FAROESTE MATUNGO

13 de maio/Zumbi

      Tem vivente que é contador de história nato, que sabe levar o suspense e manter o ouvinte atento, mas geralmente estes proseadores têm o defeito de alongarem e enfeitarem com detalhes demais o causo. E, pior do que isto, costumam emendar uma história na outra, num prosear sem fim. Este é o caso do Gervásio, mais conhecido como o Matungo, colega eletro-mecânico da DVM e morador do topo da Vila São José, criado no alto do Morro da Cruz, que é um conhecido ponto de tráfico em que nem a polícia entra, onde o faroeste corre solto, e que se tornou célebre por ser o tradicional local da crucificação do Cristo na encenação da via-sacra da procissão da Semana Santa.
       Quando o Gervásio puxa conversa e engrena, eu costumo delimitar de antemão: um causo por dia! Hoje ele me contou rapidinho um dos seus infindáveis causos inéditos. Relatou o causo de um tal Fulano (a fonte solicitou que omitisse nomes), sujeito que morava na vizinhança e que teve a sua mãe agredida durante um assalto por um vagabundo cheirador de crack do morro. Conta o Matungo que, conforme o próprio Fulano lhe contou, uma vez localizado o malandro num boteco das redondezas, enfiou o cano do seu revólver calibre 38 na boca do ladrãozinho agressor de sua mãe e detonou, sem dó nem piedade, depois virou as costa para ir embora quando foi questionado pelo seu irmão, que ajudava na vingança: E se o danado não morrer do tiro? - O Fulano não teve dúvida, voltou e degolou a agonizante vítima, depois virou-se respondendo ao seu mano: esse vai morrer com certeza! Depois saíram a passo... – E o corpo, eu perguntei? - O defunto foi dado como queima de arquivo pela polícia, pois o cara tinha longa ficha corrida, complementou o Matungo narrador.
Matungo, o Sombra do Jalba.

         O Gervásio também é um aposentando, fechou recentemente as condições para se aposentar, mas não consegue se decidir, por não saber o que vai fazer depois. Concluiu que os seus antigos biscates de consertar refrigeradores e televisores estão em baixa no mercado. O cara era do tempo dos aparelhos de rádios e TVs valvulados e, como eu também fui “fuçador” em eletrônica, denominei de “vulcão” o monte de peças e sucatas de chassis que ele tinha no pátio de casa, o qual funcionava como um depósito a céu aberto, para serem aproveitadas em seus consertos. Conta que ficou “engatado” com tantos refrigeradores e televisões, de clientes que mandaram consertar e que não foram buscar, que estava pensando em abrir um brique em casa; mas que nem pra isso dá mais, pois os eletrodomésticos se tornaram descartáveis, com o incentivo do governo para que as pessoas troquem os aparelhos velhos por modernos com menor consumo de energia elétrica, reconhece ele próprio.
         A exemplo dos “coiotes” que servem de guia aos “cucarachos” que tentam imigrar clandestinamente nas fronteiras do Tio SAM, o Matungo também nos serviu de “coiote” quando recorremos, em desespero de causa pela enxaqueca crônica da Magda, a um tratamento espírita com o Dr. Queirós, médium incorporado que atende justamente no “olho do furacão” do Morro da Cruz. Somente acompanhado de um nativo da vila para nos arriscarmos a subir à noite até o centro espírita do renomado médium, onde sempre tem fila de pessoas para serem atendidas, feito o SUS. As enxaquecas da minha mulher continuam até hoje, mas para nos valeu muito a experiência vivida no território de faroeste do Matungo.
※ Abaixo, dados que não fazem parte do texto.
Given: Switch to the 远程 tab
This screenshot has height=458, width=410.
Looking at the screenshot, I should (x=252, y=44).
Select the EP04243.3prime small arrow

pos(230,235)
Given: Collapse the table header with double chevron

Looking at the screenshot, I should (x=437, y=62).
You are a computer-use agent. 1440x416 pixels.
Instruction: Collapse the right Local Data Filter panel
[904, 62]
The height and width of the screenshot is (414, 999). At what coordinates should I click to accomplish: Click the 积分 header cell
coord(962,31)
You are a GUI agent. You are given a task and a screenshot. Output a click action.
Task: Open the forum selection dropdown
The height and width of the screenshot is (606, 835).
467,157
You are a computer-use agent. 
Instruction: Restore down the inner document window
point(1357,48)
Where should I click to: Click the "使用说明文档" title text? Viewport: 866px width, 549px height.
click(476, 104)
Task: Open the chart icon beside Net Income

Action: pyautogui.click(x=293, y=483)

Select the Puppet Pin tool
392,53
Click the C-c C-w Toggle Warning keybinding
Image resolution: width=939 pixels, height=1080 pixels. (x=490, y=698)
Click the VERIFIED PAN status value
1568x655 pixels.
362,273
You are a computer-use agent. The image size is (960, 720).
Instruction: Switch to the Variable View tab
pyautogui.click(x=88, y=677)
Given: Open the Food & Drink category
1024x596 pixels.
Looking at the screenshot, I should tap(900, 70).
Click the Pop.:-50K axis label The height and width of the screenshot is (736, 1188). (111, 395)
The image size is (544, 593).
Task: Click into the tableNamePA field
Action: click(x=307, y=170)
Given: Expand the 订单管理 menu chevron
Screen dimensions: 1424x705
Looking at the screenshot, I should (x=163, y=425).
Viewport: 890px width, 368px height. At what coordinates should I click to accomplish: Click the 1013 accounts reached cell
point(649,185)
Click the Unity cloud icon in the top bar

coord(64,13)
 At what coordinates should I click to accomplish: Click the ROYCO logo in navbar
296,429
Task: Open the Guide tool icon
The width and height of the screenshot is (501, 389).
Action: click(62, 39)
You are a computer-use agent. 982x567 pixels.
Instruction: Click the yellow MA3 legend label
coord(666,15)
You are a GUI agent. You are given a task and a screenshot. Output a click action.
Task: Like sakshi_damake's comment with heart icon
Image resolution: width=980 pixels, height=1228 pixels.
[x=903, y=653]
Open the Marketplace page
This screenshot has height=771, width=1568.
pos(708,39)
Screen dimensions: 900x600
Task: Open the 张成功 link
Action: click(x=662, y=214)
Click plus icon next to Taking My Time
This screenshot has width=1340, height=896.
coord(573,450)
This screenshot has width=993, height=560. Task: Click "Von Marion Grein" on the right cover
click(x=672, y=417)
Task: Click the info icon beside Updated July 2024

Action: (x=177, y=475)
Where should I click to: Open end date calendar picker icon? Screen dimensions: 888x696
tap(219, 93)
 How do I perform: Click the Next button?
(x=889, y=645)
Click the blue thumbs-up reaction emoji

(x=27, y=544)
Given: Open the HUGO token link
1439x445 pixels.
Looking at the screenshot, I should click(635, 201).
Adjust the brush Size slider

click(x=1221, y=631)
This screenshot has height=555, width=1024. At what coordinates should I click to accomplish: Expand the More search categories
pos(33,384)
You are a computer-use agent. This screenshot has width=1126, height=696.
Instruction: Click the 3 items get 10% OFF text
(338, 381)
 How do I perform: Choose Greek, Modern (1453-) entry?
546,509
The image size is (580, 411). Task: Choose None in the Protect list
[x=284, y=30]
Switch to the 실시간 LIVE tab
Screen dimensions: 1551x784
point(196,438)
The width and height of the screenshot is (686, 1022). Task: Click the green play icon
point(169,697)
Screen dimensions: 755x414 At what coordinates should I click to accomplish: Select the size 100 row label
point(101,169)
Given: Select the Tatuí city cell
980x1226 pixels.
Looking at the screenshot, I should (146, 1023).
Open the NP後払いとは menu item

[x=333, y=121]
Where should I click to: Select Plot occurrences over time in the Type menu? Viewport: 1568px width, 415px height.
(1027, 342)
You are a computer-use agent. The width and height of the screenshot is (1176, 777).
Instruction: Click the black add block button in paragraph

        Atualmente, num dia ele arruma novos argumentos para continuar na ativa e, no dia seguinte, arranja novos motivos para sair como inativo; mas em todos os dias sempre tem mais uma tragédia pessoal ou de terceiros para contar.
        Mas o causo mais pitoresco, que ele não se cansa de contar, é o susto que ele deu num guri no banheiro de um camping da Barra do Ribeiro, onde costumava passar as férias pescando. Percebendo que o garoto ficou assustado com o lance dele retirar a chapa dentária da boca para escovar os dentes na pia, só de sacanagem, ele retirou também o seu olho de vidro (prótese que usa no seu imperceptível olho cego), e pediu para que o guri o ajudasse segurando o seu olho um pouquinho; o menino saiu correndo apavorado!...
- Valeu Matungo, exímio narrador da “realidade fora da lei” que viu de perto, enriquecida pela sua oralidade dramática, sem nunca se deixar amedrontar ou envolver pela bandidagem!

-Valeu Negão Gervásio!

Um comentário:

  1. Prezado Celso
    Parabéns pelo blog e já tens um belo relato sobre vários momentos profissionais entre outras coisa.